Biography
Dr.
Paul M. Sutton. Upon graduation from Minerva
High School in 1939, attended Harvard University
on a four-year full-expense National Scholarship,
graduating magna cum laude with a Bachelor of Science
degree in physics. War duty in the U.S. Navy followed,
then a return to academics. From 1946 to 1951, he
continued his education at Columbia University where
he earned both an M.A. and Ph.D degrees in physics
and served as a graduate instructor and research
associate in the physics department.
On active duty for three and a half years, during
and after World War II, Sutton served a total of
11 years in the U.S. Naval Reserve. His post war
service was as Training Officer for Division 3-72,
3rd Naval District, New York City. During the Korean
War he also served as Commanding Officer of the
72nd Division of the New York State Naval Militia.
In World War II, following officer's training, he
spent five months learning the operation and maintenance
of a Top Secret acoustic homing torpedo, a successful
weapon used against German submarines. He and his
crew operated from Ascension Island, a volcanic
cone in the center of the South Atlantic. The crew
served a Naval B-24 squadron, VB-107, and, in 14
months, demolished four submarines with these torpedos.
As the war wound down, the B-24 squadron was transferred
to England, and Sutton and crew were sent to North
Carolina, where,just before V-E Day, off Norfolk,
Virginia, the only lighter-than-air (blimp) squadron
with torpedos sank another enemy submarine.
After the war, Sutton was assigned to Inspector
of Naval Materials at 30 Church Street, New York
City. (Today this spot is known as Ground Zero.)
After six months, he was assigned to serve as Instrumentation
Coordinator for the Ordinance Evaluation Group at
the Bikini Atom Bomb Tests where he witnessed the
fourth and fifth atom bomb explosions...historical
events.
Upon return, and entering Columbia University, Sutton
met, courted and married Doris Nichols, a published
poet and associate editor of the Fine Editions Press.
Today she is known as D.N.
Sutton, and is the author of several
books of peoms.

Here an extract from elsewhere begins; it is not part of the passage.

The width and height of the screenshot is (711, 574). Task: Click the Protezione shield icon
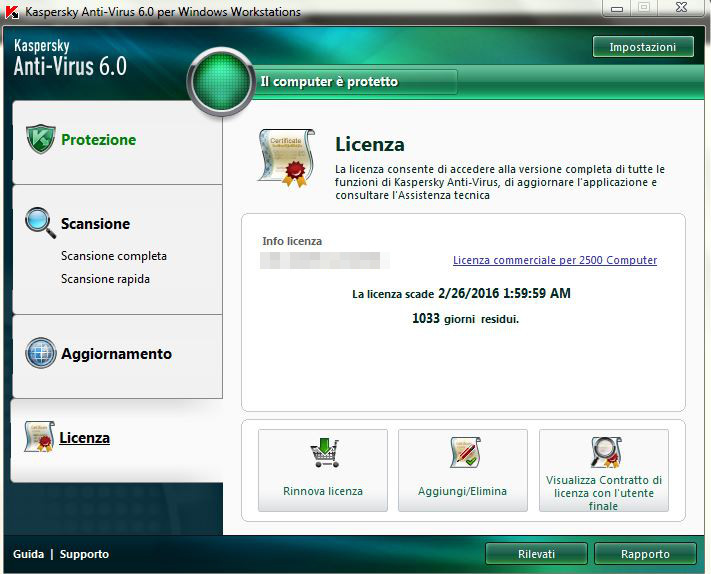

They are the parents of two
daughters: Pamela
M. Sutton, M.D. who worked abroad with the World
Health Organization and is now director of the Barbara
Ziegler Program of Palliative Care and Hospice
at the North Broward Hospital District in Broward
County, Florida; and Valerie
J. Sutton, inventor of SignWriting for writing
sign languages, is Executive Director of the
Center
for Sutton Movement Writing, Inc. a California
non-profit organization.
In the 1950s, Sutton was employed as a section supervisor
and research associate in the Research Laboratory
of the Corning
Glass Works in Corning, New York. In California
from 1959 until 1987, he held the titles of Department
Manager, Research Laboratory Manager, and Development
Manager at the Ford
Aerospace Corporation's California Division at Newport
Beach. His work at Corning involved theory and
experiment on transmission of electricity and ultrasound
through glass and development of techniques to measure
stress in glass. His work at Ford Aerospace was
chiefly optics and laser related, proposal preparation
and research project administration.
From 1974 until the present, he has been involved
in management and planning for the non-profit Center
For Sutton Movement Writing, Inc. Sutton
SignWriting permits writing of any of the world's
many signed languages and has been proven as an
excellent tool for teaching those who are born deaf.
The system is being studied in some 40 countries
and is in effective use in Germany,
Denmark,
Brazil,
Switzerland,
Norway,
Ireland,
Malta,
Canada
and in the USA.
For a person skilled in a particular sign language,
anything written in that language in SignWriting
is easy to read. There are no other sign language
writing systems for everyday use.
The Suttons have been residents of California since
1959 and live in the La Jolla part of San Diego.
They tend to spend winter months in Fort Lauderdale,
Florida where they are active in poetry circles.